Voilà donc deux Canadiens, dont l'un s'est dirigé vers le hockey et l'autre vers le football, et il y a cet écart incroyable. Avec une concurrence comme celle-là, je vous le dis, il est très difficile d'amener les Canadiens moyens à aller assister à des matchs de hockey avec leurs femmes et leurs enfants quand on doit payer des salaires comme ceux-là.
La question de la fiscalité est aussi liée à cela. Comme mon collègue du Bloc l'a dit, il n'est pas facile, monsieur Tory, d'amener les Canadiens à accepter dans leur coeur qu'on accorde des dégrèvements fiscaux à des joueurs de hockey qui sont millionnaires. Il y a quelque chose en nous, qui est peut-être typiquement canadien, qui fait que cela nous rend généralement mal à l'aise, et il me semble que le plafond salarial et la fiscalité ne sont pas des questions distinctes et qu'il faut en parler.
Il y a donc deux questions qui se posent, si vous me permettez de résumer. La première est celle des différences culturelles entre l'ouest et l'est du Canada en ce qui a trait au football, différences importantes pour le succès à long terme de votre ligue. Si vous n'arrivez pas à attirer les jeunes joueurs de nos écoles secondaires canadiennes, si vous n'arrivez pas à stimuler leur intérêt, nous sommes en difficulté dans l'est canadien.
La deuxième est le lien entre le plafond salarial et les attentes des contribuables canadiens en ce qui a trait au subventionnement de ces sports.
M. John Tory: Merci beaucoup pour vos questions.
En ce qui a trait à la différence entre l'ouest et l'est, je voudrais l'expliquer. J'aime à penser de temps en temps—et je crois que c'est vrai—que ce qui a sans doute le plus contribué au déclin de la LFC dans l'Est canadien, c'est l'image qu'on avait de la ligue, parce que chaque fois qu'il y avait une crise financière qui donnait l'impression que nous allions devoir fermer boutique, c'est invariablement dans l'Est que cela arrivait, ce qui fait que les gens en sont venus à nous considérer comme une organisation qui n'avait pas bonne réputation et auxquels ils ne voulaient pas être associés.
• 1630
Quand certains propriétaires se plaignaient de la mauvaise
couverture de presse, j'avais l'habitude de leur dire que, si nous
ne nous comportions pas comme des bouffons, les médias ne nous
présenteraient pas ainsi. J'estime que la couverture que nous avons
reçue l'an dernier, après que nous avons amélioré notre façon de
gérer nos affaires, s'est considérablement améliorée.

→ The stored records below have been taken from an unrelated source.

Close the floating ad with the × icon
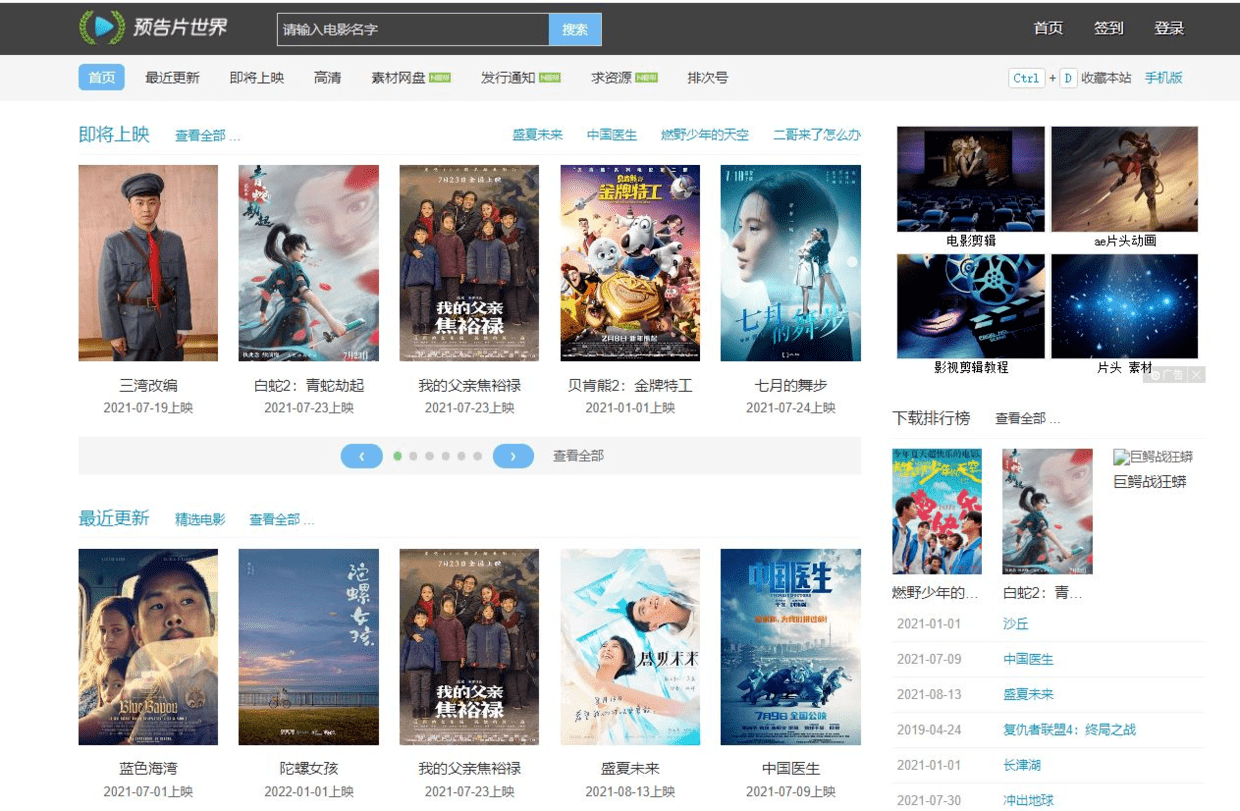Image resolution: width=1240 pixels, height=811 pixels. pyautogui.click(x=1196, y=373)
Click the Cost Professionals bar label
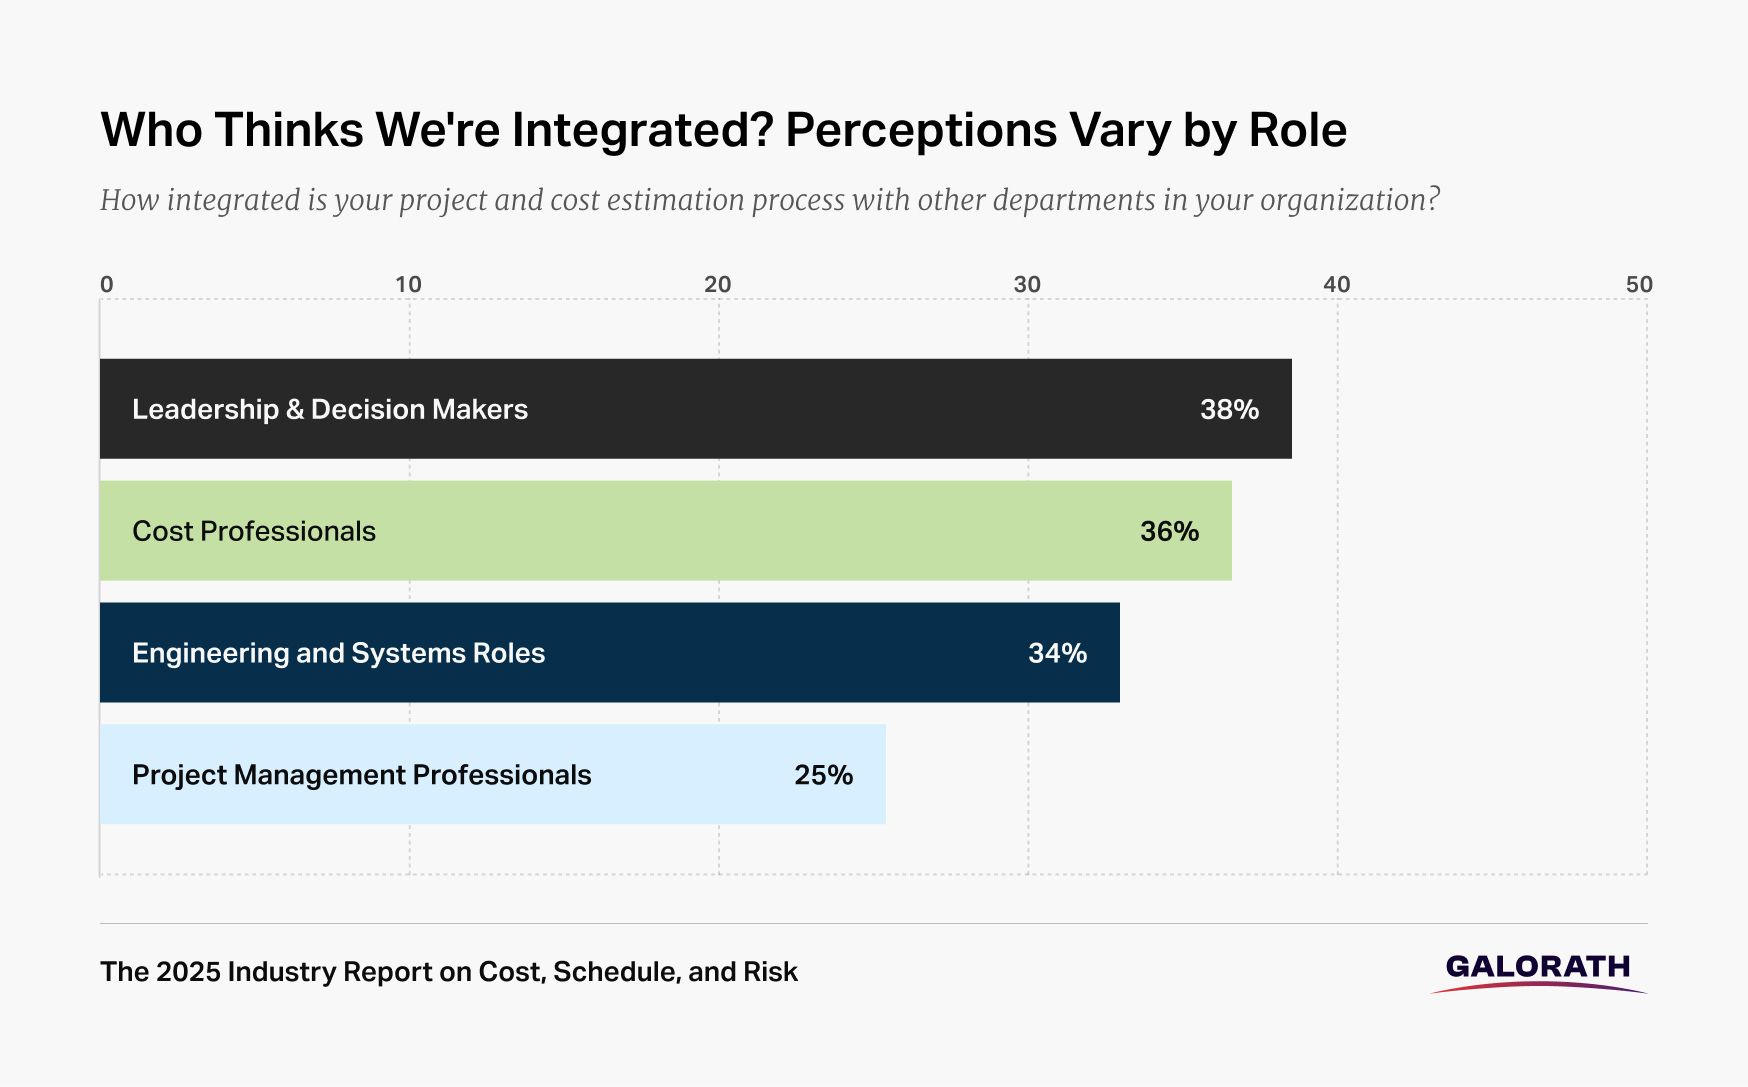 tap(254, 531)
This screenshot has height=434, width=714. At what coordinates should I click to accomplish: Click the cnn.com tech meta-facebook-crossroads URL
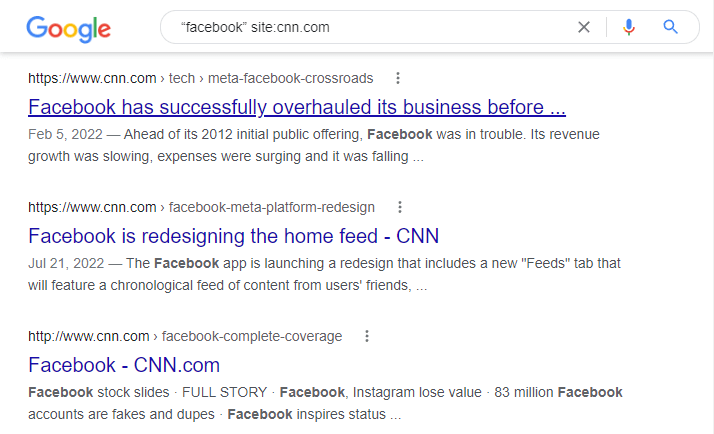point(201,78)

Elle était
beaucoup plus favorable et beaucoup plus axée sur les joueurs,
comme elle devrait l'être.
Par ailleurs, ce qui s'est passé dans l'Est, c'est que la qualité des équipes dans deux localités, notamment Hamilton et Ottawa, était médiocre. Nous avons fait une étude de marché à Hamilton l'an dernier, où les recettes au guichet avaient été très mauvaises. Nous avons demandé aux gens quelle était leur équipe préférée sur le marché de Hamilton et nous avions inclus dans la liste les Blue Jays, les Maple Leafs de Toronto, les Bills de Buffalo et toutes les autres équipes qu'on s'attendrait de retrouver sur la liste, et ce sont les Tiger-Cats de Hamilton qui sont arrivés bons premiers.
Bien entendu, nous avons alors demandé aux répondants, dans le même sondage, pourquoi ils n'étaient pas allés voir les matchs des Tiger-Cats l'année précédente s'ils les aimaient tant que ça, et ils ont répondu que l'équipe à leurs yeux était trop lamentable. Ils ont dit qu'ils ne voulaient pas aller voir un match d'une équipe qui n'avait aucune chance de gagner. Cette constatation me paraît étroitement liée à cette autre question des salaires et du reste. Ainsi, la qualité des équipes était un facteur.

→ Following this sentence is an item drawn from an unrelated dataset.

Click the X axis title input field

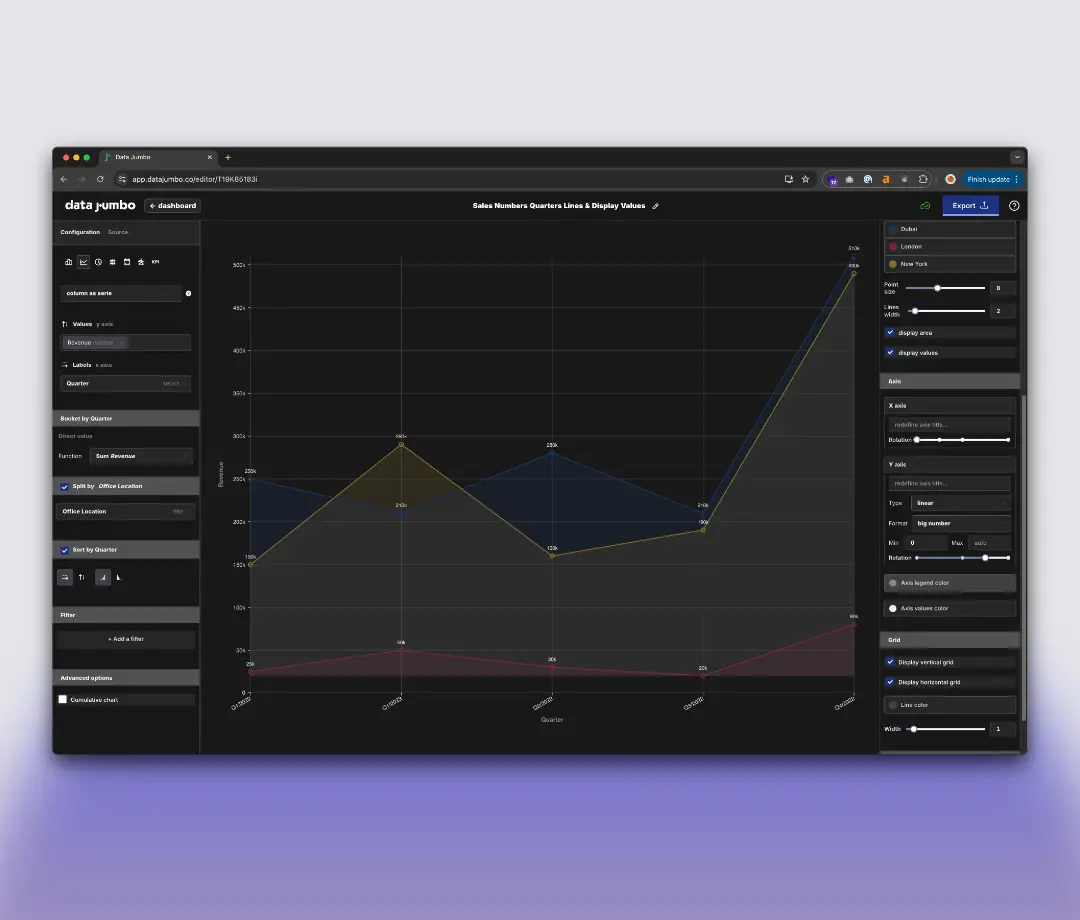coord(950,425)
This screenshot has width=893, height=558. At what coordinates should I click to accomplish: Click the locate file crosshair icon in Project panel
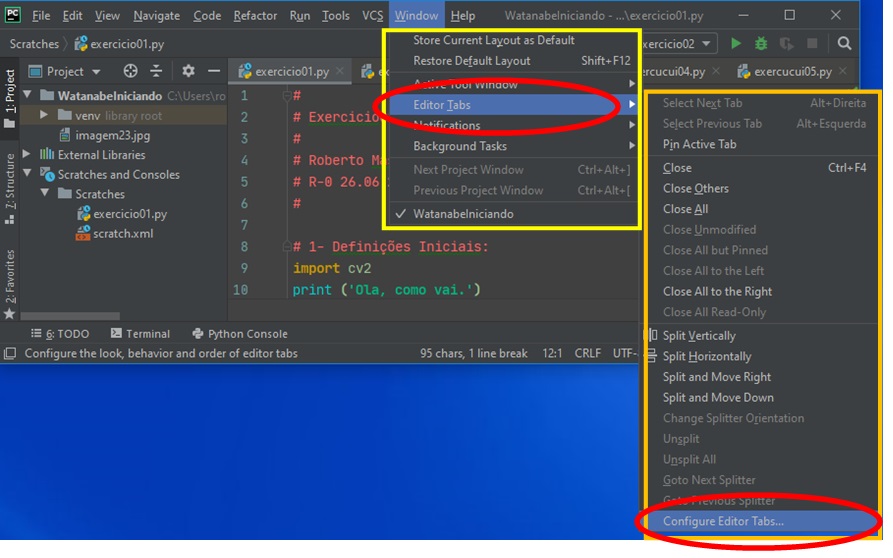130,71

Dans certaines de ces villes, notamment à Toronto, la concurrence est très vive sur le marché du divertissement comme le savent M. Mills et d'autres. Il y a une équipe de ballon panier, une équipe de baseball et plein de théâtres et d'autres activités qui s'arrachent les spectateurs en quête de divertissements.
Tous ces facteurs se conjuguent pour faire en sorte que la LFC n'est pas aussi bien vue que les autres. Elle n'est pas aussi «respectée», si vous me passez l'expression, par les Canadiens de l'Est qu'elle l'est par les Canadiens de l'Ouest, où le sport fait vraiment partie intégrante du tissu social de toutes les villes de l'Ouest, comme vous l'avez laissé entendre.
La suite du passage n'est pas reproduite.